◆ Required actions ◆
1: Rewrite the passage on colic diagnosis from "She said palpating" to "when used together.", swapping "mainstay" for "cornerstone".
2: According to the colic diagnosis passage, where is Tracy E. Norman now a practitioner?
BEGIN Excerpt provided
When it comes to diagnosing a colicky horse in the field, veterinarians typically work quickly and thoroughly to identify the problem and either start treatment or refer the horse to a clinic. Two modalities veterinarians often employ to narrow down the source of a horse’s abdominal pain are palpation per rectum and percutaneous (through the skin) ultrasound.
At the 2014 American Association of Equine Practitioners Convention, held Dec. 6-10 in Salt Lake City, Utah, Tracy E. Norman, VMD, Dipl. ACVIM, reviewed how veterinarians can use these techniques while examining a colicky horse.
“The main goals when performing diagnostics in a horse with abdominal pain are to determine a diagnosis, choose an appropriate therapeutic plan (which might involve surgery), and provide the owner with a prognosis,” said Norman, now a practitioner at the Blue Ridge Equine Clinic, in Staunton, Virginia.
She said palpating the horse’s abdomen per rectum has long been considered a mainstay of a colic exam, but the “ready availability of portable sonographic equipment and better protocols for rapid transabdominal sonography have made percutaneous (through the skin) ultrasound an increasingly utilized modality in the diagnosis of acute colic.”
And, like many other diagnostic modalities, these two often better when used together.
END Excerpt provided
BEGIN Dataset
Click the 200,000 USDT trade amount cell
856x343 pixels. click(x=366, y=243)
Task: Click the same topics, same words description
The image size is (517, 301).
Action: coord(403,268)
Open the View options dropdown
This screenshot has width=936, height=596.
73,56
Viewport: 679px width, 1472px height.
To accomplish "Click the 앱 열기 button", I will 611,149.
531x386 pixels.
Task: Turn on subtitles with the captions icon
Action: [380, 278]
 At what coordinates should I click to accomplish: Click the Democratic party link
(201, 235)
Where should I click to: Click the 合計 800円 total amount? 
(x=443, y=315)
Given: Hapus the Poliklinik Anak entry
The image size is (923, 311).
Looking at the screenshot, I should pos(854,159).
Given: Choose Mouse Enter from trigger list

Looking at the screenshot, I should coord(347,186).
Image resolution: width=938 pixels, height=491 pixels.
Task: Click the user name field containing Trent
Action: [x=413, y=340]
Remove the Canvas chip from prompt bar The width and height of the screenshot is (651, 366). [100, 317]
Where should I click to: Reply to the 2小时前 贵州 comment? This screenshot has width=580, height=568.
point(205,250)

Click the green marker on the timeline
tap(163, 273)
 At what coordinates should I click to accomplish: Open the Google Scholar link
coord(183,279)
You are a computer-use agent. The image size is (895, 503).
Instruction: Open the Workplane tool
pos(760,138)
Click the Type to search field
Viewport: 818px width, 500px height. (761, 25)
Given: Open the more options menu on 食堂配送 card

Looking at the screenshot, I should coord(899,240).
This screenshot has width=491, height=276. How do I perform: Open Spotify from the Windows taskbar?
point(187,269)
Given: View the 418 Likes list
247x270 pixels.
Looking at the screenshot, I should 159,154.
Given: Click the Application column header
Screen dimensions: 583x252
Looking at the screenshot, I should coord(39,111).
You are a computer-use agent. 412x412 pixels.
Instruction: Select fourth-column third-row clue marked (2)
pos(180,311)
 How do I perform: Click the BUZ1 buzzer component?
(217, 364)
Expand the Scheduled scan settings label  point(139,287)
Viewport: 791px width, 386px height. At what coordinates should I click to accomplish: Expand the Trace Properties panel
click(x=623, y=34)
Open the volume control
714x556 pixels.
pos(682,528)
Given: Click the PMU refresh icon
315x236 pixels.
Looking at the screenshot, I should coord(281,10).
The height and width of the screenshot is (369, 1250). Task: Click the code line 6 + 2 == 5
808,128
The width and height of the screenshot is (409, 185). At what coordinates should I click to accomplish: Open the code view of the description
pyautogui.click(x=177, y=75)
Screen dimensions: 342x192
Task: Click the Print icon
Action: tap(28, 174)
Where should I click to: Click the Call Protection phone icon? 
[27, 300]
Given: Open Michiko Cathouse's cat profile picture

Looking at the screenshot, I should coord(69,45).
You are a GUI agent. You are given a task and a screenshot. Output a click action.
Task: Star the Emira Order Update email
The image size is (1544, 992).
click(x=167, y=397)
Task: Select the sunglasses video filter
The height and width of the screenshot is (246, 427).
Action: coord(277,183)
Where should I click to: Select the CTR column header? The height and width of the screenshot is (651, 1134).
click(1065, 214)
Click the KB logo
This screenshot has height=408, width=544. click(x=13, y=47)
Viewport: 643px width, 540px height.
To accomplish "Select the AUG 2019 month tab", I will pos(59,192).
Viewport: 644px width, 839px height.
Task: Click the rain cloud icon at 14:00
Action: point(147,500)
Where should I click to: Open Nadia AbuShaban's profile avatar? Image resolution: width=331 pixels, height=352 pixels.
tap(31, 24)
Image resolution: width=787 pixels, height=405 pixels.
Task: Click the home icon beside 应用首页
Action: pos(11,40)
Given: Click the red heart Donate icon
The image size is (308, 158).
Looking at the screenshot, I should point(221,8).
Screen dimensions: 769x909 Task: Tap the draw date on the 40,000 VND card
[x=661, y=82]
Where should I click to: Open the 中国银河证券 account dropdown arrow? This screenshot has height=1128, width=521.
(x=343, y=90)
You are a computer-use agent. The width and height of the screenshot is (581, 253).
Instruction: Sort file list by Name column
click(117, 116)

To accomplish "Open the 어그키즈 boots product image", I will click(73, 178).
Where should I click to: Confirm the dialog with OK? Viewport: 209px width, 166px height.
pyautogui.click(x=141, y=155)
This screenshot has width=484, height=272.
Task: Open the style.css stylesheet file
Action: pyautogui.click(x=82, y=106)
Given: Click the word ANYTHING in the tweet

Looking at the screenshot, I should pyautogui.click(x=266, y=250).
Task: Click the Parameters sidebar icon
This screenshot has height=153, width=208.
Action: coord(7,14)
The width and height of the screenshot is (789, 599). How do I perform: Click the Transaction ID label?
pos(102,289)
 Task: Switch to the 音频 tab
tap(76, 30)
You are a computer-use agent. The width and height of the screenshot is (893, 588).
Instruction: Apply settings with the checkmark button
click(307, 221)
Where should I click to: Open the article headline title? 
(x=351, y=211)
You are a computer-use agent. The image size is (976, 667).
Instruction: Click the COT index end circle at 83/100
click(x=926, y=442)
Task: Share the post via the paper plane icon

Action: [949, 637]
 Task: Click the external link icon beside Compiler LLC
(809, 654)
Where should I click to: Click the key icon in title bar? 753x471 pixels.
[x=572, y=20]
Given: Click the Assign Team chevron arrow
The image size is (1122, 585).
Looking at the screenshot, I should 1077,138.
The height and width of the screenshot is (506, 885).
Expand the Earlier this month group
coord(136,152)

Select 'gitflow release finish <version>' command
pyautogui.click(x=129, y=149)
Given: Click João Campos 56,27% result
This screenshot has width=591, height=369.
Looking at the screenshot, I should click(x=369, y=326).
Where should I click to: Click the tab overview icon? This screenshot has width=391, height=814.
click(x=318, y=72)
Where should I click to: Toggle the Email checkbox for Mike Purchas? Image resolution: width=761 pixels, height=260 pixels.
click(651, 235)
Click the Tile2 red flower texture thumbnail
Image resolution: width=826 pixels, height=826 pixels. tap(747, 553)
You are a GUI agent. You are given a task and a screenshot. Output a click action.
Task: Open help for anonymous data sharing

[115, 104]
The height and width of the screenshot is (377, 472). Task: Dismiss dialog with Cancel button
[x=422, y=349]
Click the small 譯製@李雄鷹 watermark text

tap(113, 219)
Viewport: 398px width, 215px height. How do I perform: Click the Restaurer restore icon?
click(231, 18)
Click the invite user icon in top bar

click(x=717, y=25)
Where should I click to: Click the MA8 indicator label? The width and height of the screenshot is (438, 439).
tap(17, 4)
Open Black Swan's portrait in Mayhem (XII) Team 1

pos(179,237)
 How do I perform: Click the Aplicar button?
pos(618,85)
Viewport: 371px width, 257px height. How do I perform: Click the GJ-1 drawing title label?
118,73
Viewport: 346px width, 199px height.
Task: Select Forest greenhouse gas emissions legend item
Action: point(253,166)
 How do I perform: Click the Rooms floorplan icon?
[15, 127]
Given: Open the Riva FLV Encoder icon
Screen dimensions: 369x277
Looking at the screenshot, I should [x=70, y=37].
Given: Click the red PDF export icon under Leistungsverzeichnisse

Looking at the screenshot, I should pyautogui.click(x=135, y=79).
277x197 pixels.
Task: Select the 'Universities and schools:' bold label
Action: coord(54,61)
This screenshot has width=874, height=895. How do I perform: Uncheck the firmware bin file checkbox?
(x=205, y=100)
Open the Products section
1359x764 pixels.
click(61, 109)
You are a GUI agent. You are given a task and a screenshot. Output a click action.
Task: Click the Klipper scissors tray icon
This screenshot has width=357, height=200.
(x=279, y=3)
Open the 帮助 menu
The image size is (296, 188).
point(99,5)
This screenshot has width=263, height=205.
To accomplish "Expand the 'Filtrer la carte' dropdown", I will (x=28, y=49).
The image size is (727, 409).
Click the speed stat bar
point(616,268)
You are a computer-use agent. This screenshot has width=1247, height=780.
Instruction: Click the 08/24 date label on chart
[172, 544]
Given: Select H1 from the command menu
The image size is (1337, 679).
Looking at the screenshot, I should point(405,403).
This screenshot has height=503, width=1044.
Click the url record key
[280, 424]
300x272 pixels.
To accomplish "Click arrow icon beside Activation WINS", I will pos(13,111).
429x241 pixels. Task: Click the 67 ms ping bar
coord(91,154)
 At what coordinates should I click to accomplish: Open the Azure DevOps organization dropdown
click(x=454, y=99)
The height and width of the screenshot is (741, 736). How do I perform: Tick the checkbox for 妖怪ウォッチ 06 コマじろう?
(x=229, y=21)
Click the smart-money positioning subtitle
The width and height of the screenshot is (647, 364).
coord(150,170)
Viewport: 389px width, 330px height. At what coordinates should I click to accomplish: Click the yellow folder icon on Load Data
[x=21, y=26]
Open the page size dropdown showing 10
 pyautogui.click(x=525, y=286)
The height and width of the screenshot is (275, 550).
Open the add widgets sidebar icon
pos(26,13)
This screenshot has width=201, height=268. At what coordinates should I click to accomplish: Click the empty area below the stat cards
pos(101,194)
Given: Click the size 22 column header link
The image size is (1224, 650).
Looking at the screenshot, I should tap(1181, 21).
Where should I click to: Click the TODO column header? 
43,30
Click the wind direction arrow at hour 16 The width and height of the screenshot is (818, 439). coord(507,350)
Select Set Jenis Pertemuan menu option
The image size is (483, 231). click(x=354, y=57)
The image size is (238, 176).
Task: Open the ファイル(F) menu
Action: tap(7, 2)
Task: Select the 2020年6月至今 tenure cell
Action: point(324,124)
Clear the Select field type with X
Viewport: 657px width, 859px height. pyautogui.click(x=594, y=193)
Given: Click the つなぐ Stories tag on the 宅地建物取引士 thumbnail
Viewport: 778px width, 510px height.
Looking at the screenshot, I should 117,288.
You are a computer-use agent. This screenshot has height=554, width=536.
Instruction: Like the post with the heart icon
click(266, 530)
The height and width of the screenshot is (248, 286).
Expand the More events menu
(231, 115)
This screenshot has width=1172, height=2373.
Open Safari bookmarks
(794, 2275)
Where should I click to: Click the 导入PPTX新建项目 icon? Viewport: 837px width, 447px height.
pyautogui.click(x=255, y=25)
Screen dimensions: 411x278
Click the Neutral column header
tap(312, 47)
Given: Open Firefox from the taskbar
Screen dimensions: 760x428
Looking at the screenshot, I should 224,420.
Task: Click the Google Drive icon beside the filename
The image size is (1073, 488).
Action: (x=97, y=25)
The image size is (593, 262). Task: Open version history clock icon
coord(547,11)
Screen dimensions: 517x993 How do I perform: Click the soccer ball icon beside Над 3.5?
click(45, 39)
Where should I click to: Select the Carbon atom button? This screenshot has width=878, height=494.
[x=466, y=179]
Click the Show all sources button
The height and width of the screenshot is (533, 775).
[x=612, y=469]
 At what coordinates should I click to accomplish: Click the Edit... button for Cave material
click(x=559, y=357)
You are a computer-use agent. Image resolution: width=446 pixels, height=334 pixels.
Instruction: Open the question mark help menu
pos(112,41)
END Dataset
◆ Responses in order ◆
1:
She said palpating the horse’s abdomen per rectum has long been considered a cornerstone of a colic exam, but the “ready availability of portable sonographic equipment and better protocols for rapid transabdominal sonography have made percutaneous (through the skin) ultrasound an increasingly utilized modality in the diagnosis of acute colic.”
And, like many other diagnostic modalities, these two often better when used together.

2: At the Blue Ridge Equine Clinic in Staunton, Virginia.